Двадцать второго июля 1991 года Айги напишет письмо:
Женечка, дорогой!
Раз навсегда очарованный тобою 40 лет (!) тому назад (будет ровно — в следующем году), я всегда оставался верным тебе.
Многие твои мысли-высказывания (которые вспыхивали — словно — на ходу, словно — на ветру) навсегда вошли в мою жизнь.
Еще раз: Спасибо-Рэхмет тебе за здешнее Слово!
Привет от меня Гале, кланяюсь Маше, целую детишек.
Крепко, горячо тебя обнимаю.
Твой —
Любящий:
Гена.
У Сергея Аверинцева есть формула: «словесность слова». В рассуждении о Мандельштаме это звучит так:
«Блаженное, бессмысленное слово» — оно как раз достаточно бессмысленно, чтобы на слове невозможно было словить, однако и достаточно небессмысленно, чтобы хранить неостывшую память о словесности слова, о Логосе.
Слово — словесно. Семантично. Музыкально. Поэзия состоит из слов. Как сказал Пастернак: «В слово сплочены слова».
Еще одна мысль Аверинцева о Мандельштаме: «На первый план для него, как для его современников и соотечественников, выходят политические темы».
Политика, по слову нашего героя, — «привилегия всех». То есть куда от нее денешься!
Ему пеняют на самопиар сих строк:
Моя фамилия — Россия,
а Евтушенко — псевдоним.
А между тем мы имеем дело со вторым пластом смысла, не явленного миру, поскольку автор и сам не догадывался о таковом.
Надо верить поэту: фактически «Евтушенко» — псевдоним. Почти. У сибирско-московского мальчика Жени исходно было другое родовое имя.
«Во время войны, как множество других советских детей, я, конечно же, ненавидел немцев, однако моя не совсем благозвучная фамилия "Гангнус” порождала не только шутки, но и немало недобрых подозрений — не немец ли я сам.
Эту фамилию я считал латышской, поскольку дедушка родился в Латвии.

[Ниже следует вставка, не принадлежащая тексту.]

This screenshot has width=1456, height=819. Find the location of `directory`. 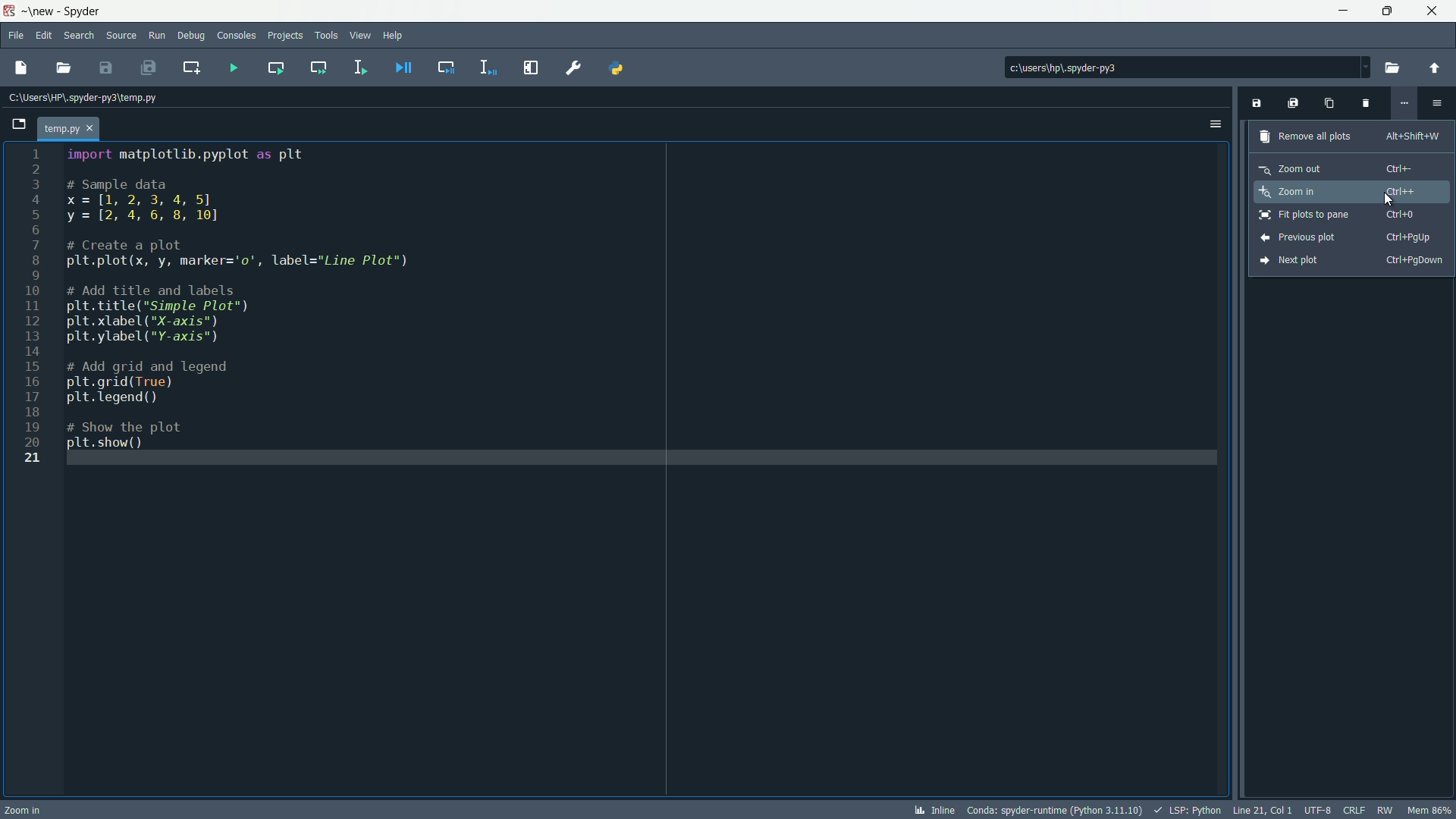

directory is located at coordinates (1130, 66).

После того как учительница физкультуры на станции Зима посоветовала другим детям не дружить со мной, потому что я немец, моя бабушка Мария Иосифовна переменила мне отцовскую фамилию на материнскую, заодно изменив мне год рождения с 1932 на 1933, чтобы в сорок четвертом я мог вернуться из эвакуации в Москву без пропуска.
Ни за границей, ни в СССР я ни разу не встречал фамилии "Гангнус”. Кроме отца ее носили только мои братья по отцу — Саша и Володя.

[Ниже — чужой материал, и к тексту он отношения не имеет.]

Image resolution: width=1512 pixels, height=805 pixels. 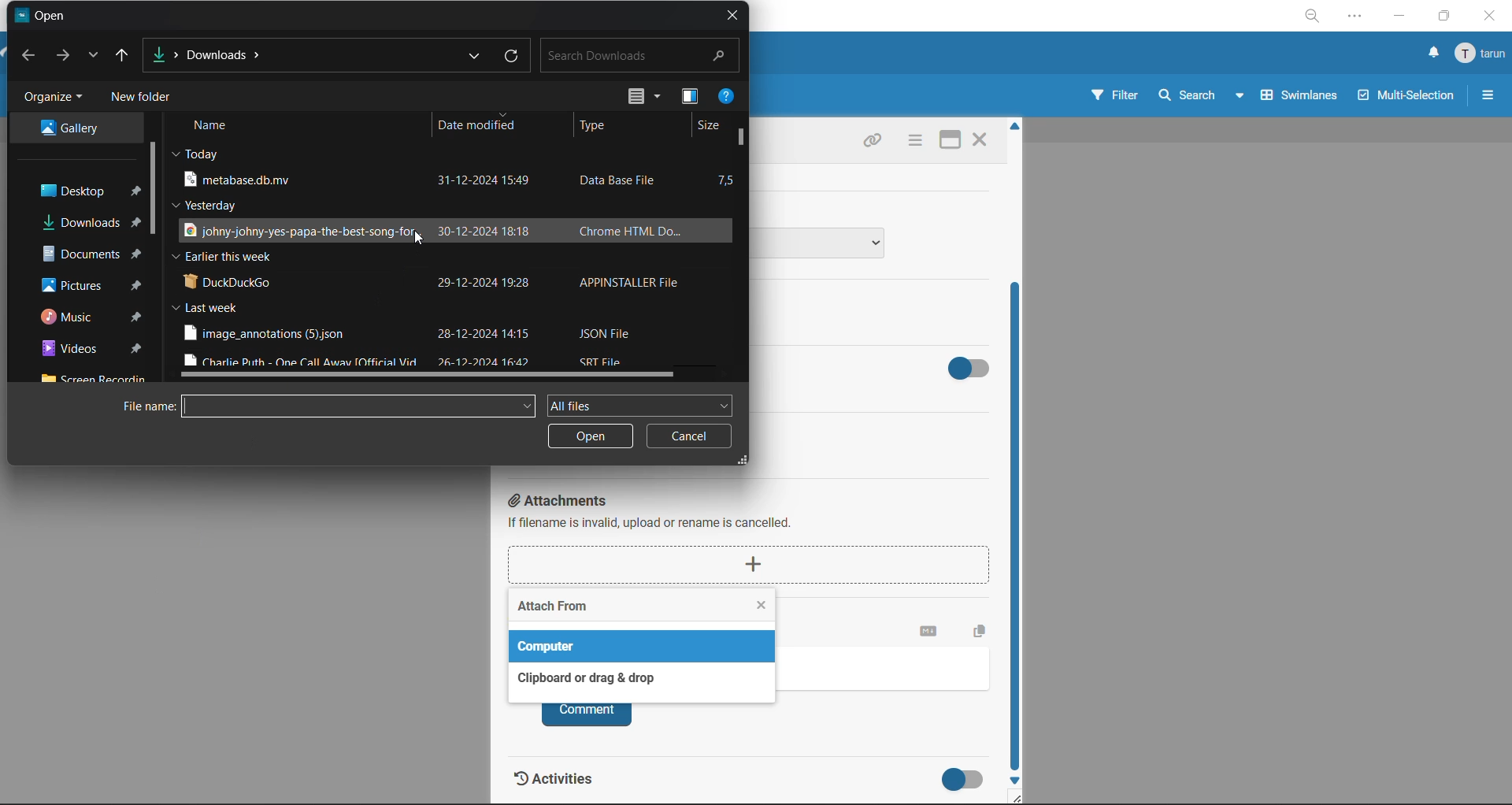 I want to click on type, so click(x=601, y=127).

Однако в 1985 году, в Дюссельдорфе, после моего поэтического вечера ко мне подошел человек с рулоном плотной бумаги и, ошарашив меня, с улыбкой сказал:
— Я прочел вашу поэму “Мама и нейтронная бомба”… Вы знаете, учительница физкультуры на станции Зима была недалека от истины. Разрешите представиться — преподаватель географии и латыни дортмундской гимназии, ваш родственник — Густав Гангнус…»

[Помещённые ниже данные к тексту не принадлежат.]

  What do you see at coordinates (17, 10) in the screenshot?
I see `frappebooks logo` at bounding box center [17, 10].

На минуту прервем прозаический мемуар евтушенковского «Волчьего паспорта», напомнив соответствующие строки «Мамы и нейтронной бомбы»:
До войны я носил фамилию Гангнус.
На станции Зима
учительница физкультуры
с младенчески ясными спортивными глазами,
с белыми бровями
и белой щетиной на розовых гладких щеках,
похожая на переодетого женщиной хряка,
сказала Карякину,
моему соседу по парте:
«Как можешь ты с Гангнусом этим дружить,
пока другие гнусавые гансы
стреляют на фронте в отца твоего?!»
Я, рыдая, пришел домой и спросил:
«Бабушка,
разве я немец?»
Бабушка,
урожденная пани Байковска,
ответила «нет»,
но взяла свою скалку,
осыпанную мукой от пельменей,
и ринулась в кабинет физкультуры,
откуда,
как мне потом рассказали,
слышался тонкий учительшин писк
и бабушкин бас:
«Пся крев,
ну а если б он даже был немцем?
Бетховен, по-твоему, кто — узбек?!»
Но с тех пор появилась в метриках у меня
фамилия моего белорусского деда.
Продолжим чтение «Волчьего паспорта».
«Затем он деловито раскатал рулон и показал мне мое генеалогическое древо по отцовской линии.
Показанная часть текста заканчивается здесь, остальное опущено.